The city styles itself as the meeting place of Orient and Occident: In Istanbul, some 2000 kilometers further west, Europe touches Asia; the easternmost tip of the European continent is roughly 1400 kilometers northeast of Baku, on the border between Russia and Kazakhstan. Baku is officially part of the Middle East, but it is also a liberal Little Istanbul. It celebrates Islamic customs and a Western lifestyle and wants to attract visitors from the Arab and the Western world with excellent European and Asian cuisine, extravagant clubs and bars. Women in niqaabs walk alongside those in miniskirts.

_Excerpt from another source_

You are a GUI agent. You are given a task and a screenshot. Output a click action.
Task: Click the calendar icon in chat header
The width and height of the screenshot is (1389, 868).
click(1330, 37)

The locals love the modern architecture. “These are truly great buildings,” says the young architect Elmir Huseynov. “They match the setting perfectly and they make the city more attractive.” Outside his studio in the old center, tourists stroll along the narrow lanes that smell of freshly baked bread and exotic spices. The Flame Towers are visible from nearly everywhere, and are a popular photo motif. “For us, the foreign projects are like a crash course in modern architecture, showing us things we never learned,” says the 38-year-old. “They are a great incentive to try even harder.”
Baku’s most striking building is the futurist Heydar Aliyev center, completed in 2012. The vast white complex, commissioned by the autocratic president Ilham Aliyev in honor of his father and predecessor, was designed by the late British-Iraqi architect Zaha Hadid. Its swooping curves were inspired by the waves of the world’s largest inland sea that lap on the beaches of Baku. The gleaming concrete and plastic façade reflects the light, transforming the building into an in-situ artwork – as well as a very popular location for selfies and wedding photos.
Despite the cluster of spectacular buildings, there is still space for new projects – or it is made. In a former industrial area close to the center – once called “Black City” on account of the dirt and pollution – the city is creating a “White City.” Where elegant apartments designed by British architects Atkins are being built, for over a century oil was pumped, stored and transported. The incredible wealth of the Nobel and Rothschild families is rooted here; Baku’s oil barons moved into neo-Gothic palaces dreamed up by European planners. After nearly 70 years of Soviet drabness, the city wants to hark back to these glory days: in White City, on an area larger than Monaco, nearly 130 000 people will one day live and work. The first residents have already moved in.
1 Crystal Hall
2 Deniz Mall
3 Flame Towers
4 Old Town With Maiden Tower
5 Port Baku Complex
6 Heydar Aliyev Center
7 White City Project
To get a piece of the construction action in Baku, increasing numbers of international architecture firms are opening up branch offices here on the Caspian Sea, like PPA Architects from Vienna. “The demand for sophisticated architecture is vast,” says managing director Georg Hämmerle. His company has just put the finishing touches to the plans for an apartment complex on a 15 000 plot of land and work is due to commence soon. Hämmerle, who spent many years working in the United Arab Emirates, is very satisfied: “In Europe there are hardly any spaces left to build on.” Here, the prospects for planners remain excellent: Baku is considering a bid to host the 2032 Olympic Games. By the end of 2020, the Frankfurt architecture team AS+P is to present a new development masterplan.
Top tips for Baku
Marble bathrooms, the old town and the Caspian Sea on its doorstep: The Four Seasons offers a stylish stay.
The monumental Palace of the Shirvanshahs was the seat of the Persian rulers in the 15th century.
Catch films, art and avantgarde theater at the Yarat Center for Contemporary Art. yarat.az
Old town charm and oriental flavors: Qaynana restaurant serves treats like lamb pilaf with pomegranate.